──────── Dataset records ────────
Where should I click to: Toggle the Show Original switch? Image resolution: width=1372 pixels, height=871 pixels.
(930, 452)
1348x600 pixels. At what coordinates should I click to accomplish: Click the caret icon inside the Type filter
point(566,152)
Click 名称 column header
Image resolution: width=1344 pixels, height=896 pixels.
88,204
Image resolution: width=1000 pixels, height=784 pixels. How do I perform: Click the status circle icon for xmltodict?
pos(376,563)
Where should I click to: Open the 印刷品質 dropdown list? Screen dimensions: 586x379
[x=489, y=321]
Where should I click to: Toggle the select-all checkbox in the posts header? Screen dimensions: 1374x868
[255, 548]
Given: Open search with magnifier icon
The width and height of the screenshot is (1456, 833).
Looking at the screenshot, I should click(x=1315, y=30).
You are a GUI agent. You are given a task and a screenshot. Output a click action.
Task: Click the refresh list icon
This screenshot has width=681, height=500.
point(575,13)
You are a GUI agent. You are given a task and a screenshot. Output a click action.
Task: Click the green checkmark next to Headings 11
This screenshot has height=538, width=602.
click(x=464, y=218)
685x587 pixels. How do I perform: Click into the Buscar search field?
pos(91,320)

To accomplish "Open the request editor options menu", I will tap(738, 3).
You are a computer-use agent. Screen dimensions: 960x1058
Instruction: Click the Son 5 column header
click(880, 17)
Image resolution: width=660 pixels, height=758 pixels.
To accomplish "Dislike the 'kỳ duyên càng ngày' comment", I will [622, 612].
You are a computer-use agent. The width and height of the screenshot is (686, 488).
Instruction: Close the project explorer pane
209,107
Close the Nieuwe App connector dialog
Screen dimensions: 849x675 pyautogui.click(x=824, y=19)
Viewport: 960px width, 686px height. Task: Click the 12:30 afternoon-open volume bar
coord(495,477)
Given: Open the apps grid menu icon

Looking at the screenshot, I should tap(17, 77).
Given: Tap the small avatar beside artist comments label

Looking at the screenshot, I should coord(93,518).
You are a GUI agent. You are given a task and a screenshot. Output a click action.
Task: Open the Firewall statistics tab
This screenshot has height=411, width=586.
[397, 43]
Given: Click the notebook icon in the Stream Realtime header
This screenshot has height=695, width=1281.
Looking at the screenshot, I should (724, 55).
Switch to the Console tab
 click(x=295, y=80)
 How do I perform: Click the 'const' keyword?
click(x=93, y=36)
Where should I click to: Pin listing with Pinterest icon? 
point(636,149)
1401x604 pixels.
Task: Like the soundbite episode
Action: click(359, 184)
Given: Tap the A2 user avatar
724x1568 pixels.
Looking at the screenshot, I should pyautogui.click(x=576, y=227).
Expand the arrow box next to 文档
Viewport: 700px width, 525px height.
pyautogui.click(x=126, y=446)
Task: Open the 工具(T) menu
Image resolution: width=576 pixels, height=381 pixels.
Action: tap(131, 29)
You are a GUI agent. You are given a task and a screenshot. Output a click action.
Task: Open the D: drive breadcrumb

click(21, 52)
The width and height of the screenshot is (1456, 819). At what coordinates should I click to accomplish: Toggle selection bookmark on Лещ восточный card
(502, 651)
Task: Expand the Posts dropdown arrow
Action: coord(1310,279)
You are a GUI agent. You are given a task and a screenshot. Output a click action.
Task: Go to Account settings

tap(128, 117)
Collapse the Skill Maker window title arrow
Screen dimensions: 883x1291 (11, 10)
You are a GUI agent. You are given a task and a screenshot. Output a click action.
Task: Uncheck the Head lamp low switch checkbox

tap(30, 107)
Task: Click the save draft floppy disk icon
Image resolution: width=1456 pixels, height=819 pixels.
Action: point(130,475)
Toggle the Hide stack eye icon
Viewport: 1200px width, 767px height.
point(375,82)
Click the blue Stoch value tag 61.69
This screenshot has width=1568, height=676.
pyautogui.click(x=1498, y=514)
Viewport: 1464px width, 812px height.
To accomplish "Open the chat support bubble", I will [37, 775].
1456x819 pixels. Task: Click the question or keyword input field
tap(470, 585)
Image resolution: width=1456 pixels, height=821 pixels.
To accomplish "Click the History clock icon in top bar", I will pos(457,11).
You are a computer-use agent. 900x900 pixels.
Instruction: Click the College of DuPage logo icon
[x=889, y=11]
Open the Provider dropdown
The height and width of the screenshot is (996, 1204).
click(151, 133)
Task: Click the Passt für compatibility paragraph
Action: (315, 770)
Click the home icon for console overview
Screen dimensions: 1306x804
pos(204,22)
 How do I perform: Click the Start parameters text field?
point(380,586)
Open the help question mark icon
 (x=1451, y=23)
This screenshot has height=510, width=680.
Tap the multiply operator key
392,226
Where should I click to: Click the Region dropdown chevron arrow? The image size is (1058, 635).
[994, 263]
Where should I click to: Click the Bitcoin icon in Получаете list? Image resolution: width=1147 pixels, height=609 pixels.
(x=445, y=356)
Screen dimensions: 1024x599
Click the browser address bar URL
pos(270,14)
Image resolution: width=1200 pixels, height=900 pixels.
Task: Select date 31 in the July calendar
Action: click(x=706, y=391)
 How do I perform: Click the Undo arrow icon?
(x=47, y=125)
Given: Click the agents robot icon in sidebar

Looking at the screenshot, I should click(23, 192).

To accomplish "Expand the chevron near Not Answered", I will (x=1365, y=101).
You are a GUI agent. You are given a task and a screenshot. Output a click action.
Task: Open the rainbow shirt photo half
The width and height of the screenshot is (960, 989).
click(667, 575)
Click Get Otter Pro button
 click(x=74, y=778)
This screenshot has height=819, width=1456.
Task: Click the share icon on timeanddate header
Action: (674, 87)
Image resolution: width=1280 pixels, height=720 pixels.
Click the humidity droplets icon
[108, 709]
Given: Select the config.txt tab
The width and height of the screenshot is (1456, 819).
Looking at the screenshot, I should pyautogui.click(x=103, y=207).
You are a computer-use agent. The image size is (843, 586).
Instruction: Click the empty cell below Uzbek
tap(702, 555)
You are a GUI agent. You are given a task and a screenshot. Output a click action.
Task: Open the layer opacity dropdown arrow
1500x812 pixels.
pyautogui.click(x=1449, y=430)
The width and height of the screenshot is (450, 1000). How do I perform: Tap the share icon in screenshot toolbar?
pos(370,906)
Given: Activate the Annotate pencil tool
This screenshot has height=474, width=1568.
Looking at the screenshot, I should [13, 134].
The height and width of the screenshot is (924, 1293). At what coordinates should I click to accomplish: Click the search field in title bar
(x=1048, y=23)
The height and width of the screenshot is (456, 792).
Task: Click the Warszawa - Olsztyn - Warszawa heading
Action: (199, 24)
────────
*Exercise aim*.
Reproduce without alteration the rows between the line containing "How do I perform: Click the Start" and the line containing "(x=445, y=356)", inclusive.

*Problem solution*.
 How do I perform: Click the Start parameters text field?
point(380,586)
Open the help question mark icon
 (x=1451, y=23)
This screenshot has height=510, width=680.
Tap the multiply operator key
392,226
Where should I click to: Click the Region dropdown chevron arrow? The image size is (1058, 635).
[994, 263]
Where should I click to: Click the Bitcoin icon in Получаете list? Image resolution: width=1147 pixels, height=609 pixels.
(x=445, y=356)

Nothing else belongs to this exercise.